The exact mechanism that is at the base of photosensitization is not yet fully clarified, but it is known that alterations on DNA and immunologic phenomena induced by radiation contribute specifically to the pathogenesis of some diseases such as lupus erythematosus. Some exogenous drug and chemicals can induce photosensitivity, already specified in the previous table.

5 - TREATMENT

Management of photosensitivity involves sun protection and treatment of the underlying disorder oriented by your doctor, who diagnoses the specific type of photosensitivity by taking a careful history, examining the skin and performing specific tests.

Mainly, photosensitivity reactions are prevented by careful protection from sun exposure and avoidance of exposure to artificial sources of UVR. Use of websites and smartphone apps that indicate local ultraviolet levels are helpful to understand when protection is most essential.

6 - TIPS FOR MANAGING

Management of photodermatoses involves sun protection and treatment of the underlying disorder, according to the specific cause, with systemic medication, topical medication, phototherapy, and others. For instance, cutaneous lupus erythematosus must be primarily controlled with appropriate systemic and/or topical drugs prescribed by your doctor. In photodermatoses induced by exogenous drugs, the suspected drug must be stopped or replaced immediately. For all groups of photodermatoses, sun protection is one of the essential parts of management and involves (according the grade of severity of the diseases).

 

  • Avoiding exposure to direct sunlight;
  • Staying indoors and away from windows, and seeking shade when outdoors;
  • Dressing up in covering clothing and wearing a wide-brimmed hat when outdoors.
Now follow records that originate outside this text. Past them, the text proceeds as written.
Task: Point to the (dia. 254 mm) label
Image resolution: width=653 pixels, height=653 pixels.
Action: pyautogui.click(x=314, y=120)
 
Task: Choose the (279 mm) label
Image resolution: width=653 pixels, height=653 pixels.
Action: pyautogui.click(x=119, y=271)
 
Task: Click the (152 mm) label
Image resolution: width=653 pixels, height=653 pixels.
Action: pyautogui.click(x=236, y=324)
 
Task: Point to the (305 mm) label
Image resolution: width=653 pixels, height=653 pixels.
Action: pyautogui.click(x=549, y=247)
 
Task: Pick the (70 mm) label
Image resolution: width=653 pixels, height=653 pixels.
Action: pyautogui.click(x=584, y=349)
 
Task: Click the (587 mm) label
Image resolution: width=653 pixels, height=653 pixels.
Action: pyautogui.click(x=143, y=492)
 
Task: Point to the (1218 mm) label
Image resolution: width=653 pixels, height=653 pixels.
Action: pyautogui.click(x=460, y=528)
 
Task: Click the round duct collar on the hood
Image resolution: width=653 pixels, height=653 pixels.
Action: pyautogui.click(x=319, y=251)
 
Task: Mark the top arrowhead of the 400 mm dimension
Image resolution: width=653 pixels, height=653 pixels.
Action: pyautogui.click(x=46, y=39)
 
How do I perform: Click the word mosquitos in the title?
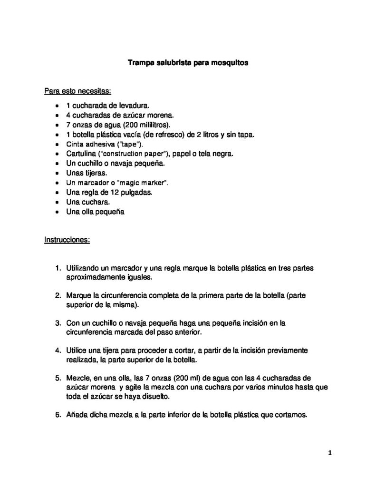[230, 62]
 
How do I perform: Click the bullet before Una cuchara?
[57, 203]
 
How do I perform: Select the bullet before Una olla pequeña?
[57, 212]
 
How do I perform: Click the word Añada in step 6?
[78, 415]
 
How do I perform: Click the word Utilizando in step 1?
[85, 268]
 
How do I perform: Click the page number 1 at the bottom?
[329, 453]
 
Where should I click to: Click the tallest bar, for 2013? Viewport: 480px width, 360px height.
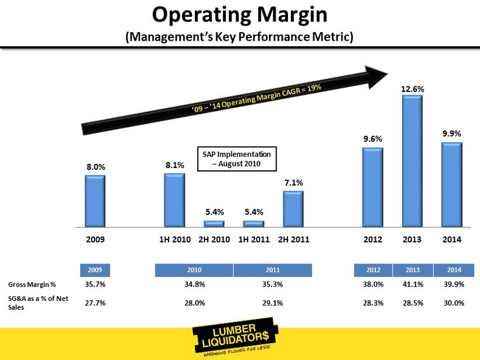click(412, 161)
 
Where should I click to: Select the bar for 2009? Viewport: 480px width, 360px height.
click(95, 201)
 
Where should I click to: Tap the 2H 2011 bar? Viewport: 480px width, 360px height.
click(293, 209)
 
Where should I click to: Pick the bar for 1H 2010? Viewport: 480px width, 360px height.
click(174, 200)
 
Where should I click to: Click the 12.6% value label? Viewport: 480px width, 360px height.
click(413, 89)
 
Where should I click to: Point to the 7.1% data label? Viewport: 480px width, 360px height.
click(294, 183)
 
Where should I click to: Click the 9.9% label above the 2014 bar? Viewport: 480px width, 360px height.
click(452, 134)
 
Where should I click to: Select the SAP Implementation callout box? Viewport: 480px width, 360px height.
click(237, 159)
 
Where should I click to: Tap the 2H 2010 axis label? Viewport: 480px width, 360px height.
click(215, 239)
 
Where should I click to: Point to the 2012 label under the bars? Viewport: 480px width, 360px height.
click(373, 239)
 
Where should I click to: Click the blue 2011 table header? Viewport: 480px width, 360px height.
click(273, 270)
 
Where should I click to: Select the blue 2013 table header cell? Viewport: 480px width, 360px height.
click(412, 270)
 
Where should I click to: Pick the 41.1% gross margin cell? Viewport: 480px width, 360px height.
click(412, 284)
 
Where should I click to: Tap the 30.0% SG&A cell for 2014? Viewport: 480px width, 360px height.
click(452, 303)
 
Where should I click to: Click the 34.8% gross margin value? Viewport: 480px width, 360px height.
click(194, 284)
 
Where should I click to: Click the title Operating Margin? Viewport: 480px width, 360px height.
click(239, 15)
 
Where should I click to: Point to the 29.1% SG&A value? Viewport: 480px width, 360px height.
click(273, 303)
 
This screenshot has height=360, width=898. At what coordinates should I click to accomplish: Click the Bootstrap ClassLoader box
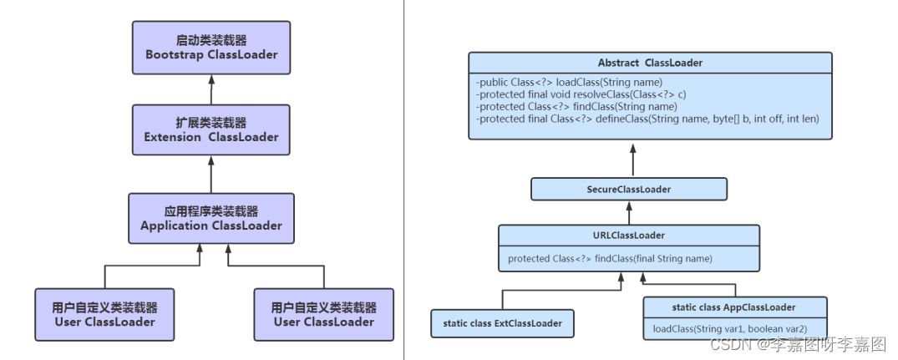coord(211,48)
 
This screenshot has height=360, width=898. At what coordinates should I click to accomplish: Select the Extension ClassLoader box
coord(211,130)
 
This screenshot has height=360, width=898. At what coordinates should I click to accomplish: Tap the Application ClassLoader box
coord(211,219)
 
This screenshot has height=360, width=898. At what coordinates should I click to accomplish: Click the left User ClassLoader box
coord(104,315)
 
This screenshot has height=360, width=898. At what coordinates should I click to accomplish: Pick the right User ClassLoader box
coord(324,315)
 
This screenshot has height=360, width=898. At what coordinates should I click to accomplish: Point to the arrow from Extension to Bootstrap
coord(211,89)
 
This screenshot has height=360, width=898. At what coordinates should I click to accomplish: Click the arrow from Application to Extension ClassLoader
coord(211,175)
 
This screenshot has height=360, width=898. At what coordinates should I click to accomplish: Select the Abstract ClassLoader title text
coord(650,63)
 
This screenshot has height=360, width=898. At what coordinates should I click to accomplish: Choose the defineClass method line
coord(647,119)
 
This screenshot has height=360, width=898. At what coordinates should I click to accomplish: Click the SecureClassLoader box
coord(629,189)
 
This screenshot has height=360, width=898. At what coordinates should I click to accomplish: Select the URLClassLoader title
coord(629,236)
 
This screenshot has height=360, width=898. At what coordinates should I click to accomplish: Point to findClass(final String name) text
coord(610,259)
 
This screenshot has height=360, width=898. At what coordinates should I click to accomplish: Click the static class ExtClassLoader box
coord(502,323)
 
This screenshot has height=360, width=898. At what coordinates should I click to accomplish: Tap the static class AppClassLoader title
coord(733,307)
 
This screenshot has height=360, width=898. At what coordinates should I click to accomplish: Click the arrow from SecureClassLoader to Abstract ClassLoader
coord(633,160)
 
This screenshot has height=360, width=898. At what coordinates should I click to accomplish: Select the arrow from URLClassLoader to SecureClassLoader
coord(629,212)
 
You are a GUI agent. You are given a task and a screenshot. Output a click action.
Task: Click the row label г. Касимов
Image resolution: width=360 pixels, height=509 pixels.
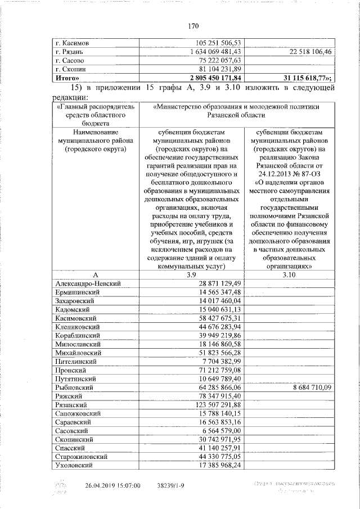[73, 43]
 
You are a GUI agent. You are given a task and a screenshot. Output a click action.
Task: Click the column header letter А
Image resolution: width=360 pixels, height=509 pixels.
[96, 274]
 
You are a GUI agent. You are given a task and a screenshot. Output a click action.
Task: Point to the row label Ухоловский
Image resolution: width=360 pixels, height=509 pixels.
[76, 466]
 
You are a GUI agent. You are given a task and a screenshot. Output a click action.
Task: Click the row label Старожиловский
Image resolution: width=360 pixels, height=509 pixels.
[82, 457]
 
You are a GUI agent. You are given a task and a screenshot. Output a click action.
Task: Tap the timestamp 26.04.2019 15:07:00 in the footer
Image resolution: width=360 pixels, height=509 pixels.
[112, 485]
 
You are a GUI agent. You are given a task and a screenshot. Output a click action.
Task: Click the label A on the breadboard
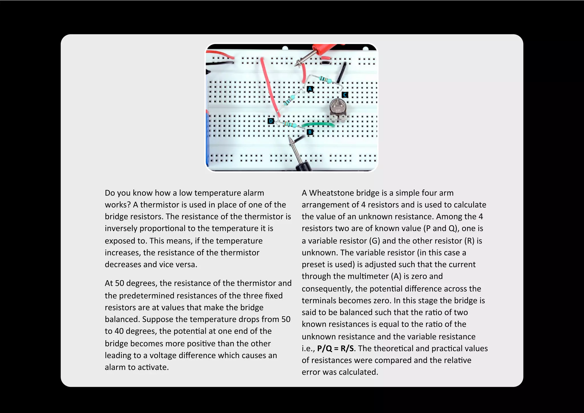(x=310, y=89)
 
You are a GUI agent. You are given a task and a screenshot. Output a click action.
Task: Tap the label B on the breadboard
(x=310, y=132)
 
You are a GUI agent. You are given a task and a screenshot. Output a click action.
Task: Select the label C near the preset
(x=345, y=95)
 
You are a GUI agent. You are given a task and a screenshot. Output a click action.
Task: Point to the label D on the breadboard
(x=271, y=121)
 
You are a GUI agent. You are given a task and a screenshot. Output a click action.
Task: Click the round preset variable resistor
(x=338, y=109)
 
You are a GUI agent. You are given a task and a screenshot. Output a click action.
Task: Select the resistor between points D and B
(x=289, y=125)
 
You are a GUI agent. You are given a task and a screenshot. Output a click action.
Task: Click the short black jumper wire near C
(x=341, y=73)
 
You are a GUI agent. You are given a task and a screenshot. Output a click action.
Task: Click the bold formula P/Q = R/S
(x=335, y=348)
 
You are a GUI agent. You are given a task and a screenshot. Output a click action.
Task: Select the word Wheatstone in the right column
(x=337, y=193)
Some clothing is labeled with ultraviolet protection factor (UPF). Best protection from clothing is obtained from thick, dry and dark colored polyester, denim or wool;
  • Broad-spectrum sunscreen SPF 50 or higher, covering all exposed skin. Sunscreen should protect from UVB and UVA and be water resistant. It should be applied generously and reapplied every two hours while outdoors;
  • Choose gray-tinted laminated glass for automobile;
  • Apply photoprotective UV films to windows at home, school work, and vehicles;
  • Take vitamin D supplements;
  • Have regular skin checks to locate and treat skin cancers early.